Me miraron con curiosidad, pero dijeron que las cosas no siempre eran tan simples. Entonces les conté lo que me había pasado a finales de año. Y vi a la perplejidad bañada de un leve escepticismo pasar de una cara a otra del grupo de médicos que me rodeaba.

-Esta bien... por probar no perdemos nada. Escúchame bien jovencita, a ver... te quitamos el suero, tú dejas de pensar, tus padres te traen el radiocasete portátil para que escuches música, y yo te envío a la cocinera del hospital –me dijo un doctor, inclinado sobre mí y regañándome como si yo fuera su hija preferida-.

Con los ojos muy abiertos e intentando no reír, asentí rápidamente.
Y fue cierto que por la tarde mandó a la cocinera que ante el asombro de todos me preguntó qué quería cenar. Y más tarde trajeron huevos y patatas fritas. Y no vomité. Y al día siguiente después de un buen desayuno y ante el escepticismo complaciente del médico, éste firmó el alta.

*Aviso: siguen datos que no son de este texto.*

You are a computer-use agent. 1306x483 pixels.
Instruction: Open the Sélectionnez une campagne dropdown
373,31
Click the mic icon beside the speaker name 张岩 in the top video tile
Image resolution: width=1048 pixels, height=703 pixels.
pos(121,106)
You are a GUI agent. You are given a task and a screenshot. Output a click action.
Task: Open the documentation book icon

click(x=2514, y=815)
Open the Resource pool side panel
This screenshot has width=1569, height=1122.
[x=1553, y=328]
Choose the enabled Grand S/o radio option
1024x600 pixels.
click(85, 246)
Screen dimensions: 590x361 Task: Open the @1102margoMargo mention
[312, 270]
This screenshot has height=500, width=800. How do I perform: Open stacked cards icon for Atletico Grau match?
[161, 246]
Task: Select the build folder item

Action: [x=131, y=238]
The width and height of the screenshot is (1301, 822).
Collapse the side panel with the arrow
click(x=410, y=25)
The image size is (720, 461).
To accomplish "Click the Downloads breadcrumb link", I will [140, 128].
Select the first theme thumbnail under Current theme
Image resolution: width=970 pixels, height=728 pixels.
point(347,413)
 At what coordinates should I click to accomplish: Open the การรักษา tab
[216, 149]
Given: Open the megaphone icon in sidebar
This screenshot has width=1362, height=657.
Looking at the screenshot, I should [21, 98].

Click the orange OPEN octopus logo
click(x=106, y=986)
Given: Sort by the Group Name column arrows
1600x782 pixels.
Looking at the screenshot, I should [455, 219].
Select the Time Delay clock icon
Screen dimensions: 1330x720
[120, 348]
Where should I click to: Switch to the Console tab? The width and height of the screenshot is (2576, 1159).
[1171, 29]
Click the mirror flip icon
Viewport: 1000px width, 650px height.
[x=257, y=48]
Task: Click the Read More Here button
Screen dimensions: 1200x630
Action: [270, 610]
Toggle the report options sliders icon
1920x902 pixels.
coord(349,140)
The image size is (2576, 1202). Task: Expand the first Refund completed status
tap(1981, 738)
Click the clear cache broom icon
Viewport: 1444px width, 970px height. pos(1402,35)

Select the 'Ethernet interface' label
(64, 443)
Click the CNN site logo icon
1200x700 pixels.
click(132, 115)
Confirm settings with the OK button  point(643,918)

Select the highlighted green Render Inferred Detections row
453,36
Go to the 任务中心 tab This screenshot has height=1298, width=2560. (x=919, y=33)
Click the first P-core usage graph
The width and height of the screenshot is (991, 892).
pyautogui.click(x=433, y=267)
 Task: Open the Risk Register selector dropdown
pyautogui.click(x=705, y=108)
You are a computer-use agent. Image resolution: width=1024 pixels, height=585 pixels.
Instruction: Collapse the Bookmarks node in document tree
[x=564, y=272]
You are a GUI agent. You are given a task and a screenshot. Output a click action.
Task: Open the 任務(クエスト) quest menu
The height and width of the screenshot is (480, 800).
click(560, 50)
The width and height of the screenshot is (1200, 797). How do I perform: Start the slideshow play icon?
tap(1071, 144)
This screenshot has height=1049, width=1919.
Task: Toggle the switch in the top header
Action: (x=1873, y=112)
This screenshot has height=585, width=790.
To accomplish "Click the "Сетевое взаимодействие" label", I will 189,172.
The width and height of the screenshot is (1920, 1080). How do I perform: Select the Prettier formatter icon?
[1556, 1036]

Faltaba menos de un mes para mi boda y ya no había nubes bajo el sol. Habíamos salvado todos los obstáculos en nuestra particular carrera del Amor, habíamos traspasado los muros que impedían casarnos, habíamos conseguido contar con la aparente aprobación de todos para nuestra unión.
La vida nos hacía un guiño y tendía a aflojar sus cánones.
La nueva, absurda, y tal vez cruel, versión de Romeo y Julieta, viraba en la sombra de la luna en busca de un desenlace distinto. Los Capuleto y el destino se habían estrechado la mano.

 
En cuanto me quitaron los puntos, acudí con mamá –a quien mi doctora había recordado que yo había sido valiente ante la operación, y que ahora le tocaba serlo a ella- a una tienda de novias.
La verdad es que tuve suerte, ya que al ser alta y delgada y aunque no sobrada de pecho, el vestido más bonito, sencillo y elegante, estaba allí esperándome. Blanco, por supuesto, luminosamente blanco.
Cuando me estaba probando el vestido, oí que decían desde otra habitación:

-Hay una novia en probadores.

Me sorprendí mirando a mi alrededor en su busca, hasta que los inmensos espejos biselados me demostraron que la única novia que había allí era yo... Era yo... ¡era yo! Y cerré los ojos intentando no morirme de emoción. Y empezaron a sonar los primeros compases del Danubio azul.
Un caballero de ojos verdes con su traje de gala, su uniforme de comandante del Amor, avanzó hacia mí y me invitó a bailar. Y giramos, giramos, giramos. No apoyes los talones. Un paso adelante y dos atrás y vuelta. Ya sé, ya sé. Undostres, undostres, undostres. Mi mano alzaba levemente el vestido para no pisarlo y mi cintura se estremecía en cada giro, bajo la seguridad del brazo de mi apuesto caballero. Danzábamos entre las nubes y Strauss dirigía a los ángeles. Undostres, undostres, undostres...

-¡Es increíble! Apenas necesita retoques –dijo la modista de la tienda.

Y abrí los ojos. La música dejó de sonar y mi caballero se alejó, pero allí, reflejada en los inmensos espejos biselados, seguía habiendo una novia. Una novia con los ojos ahogados de felicidad y el corazón agitado de impaciencia.

Dos días después pedí a la madre de Sofía que dejara venir a la niña a mi boda. Quería que llevara las arras. Un vestido azul celeste y una diadema de margaritas lo compré para ella con los pocos ahorros que me quedaban, pero aún me quedó para cumplir un sueño. Otro. Nunca había llevado zapatos de tacón. Los buscaría hasta en el Cáucaso o me los harían como yo dijera, porque ya no me paraba nadie, nadie, ni el hecho de que me recordaran que yo no podía andar con ellos. Yo quería los zapatos más bonitos y conocía perfectamente mis pies... y la fuerza de la mente es insospechable –eso tardaría algún tiempo en saberlo, pero cada uno de mis recuerdos me lo confirma de nuevo.
Y todo fueron prisas, prisas bordadas de oro ilusión, mientras se nos echaba encima el gran día.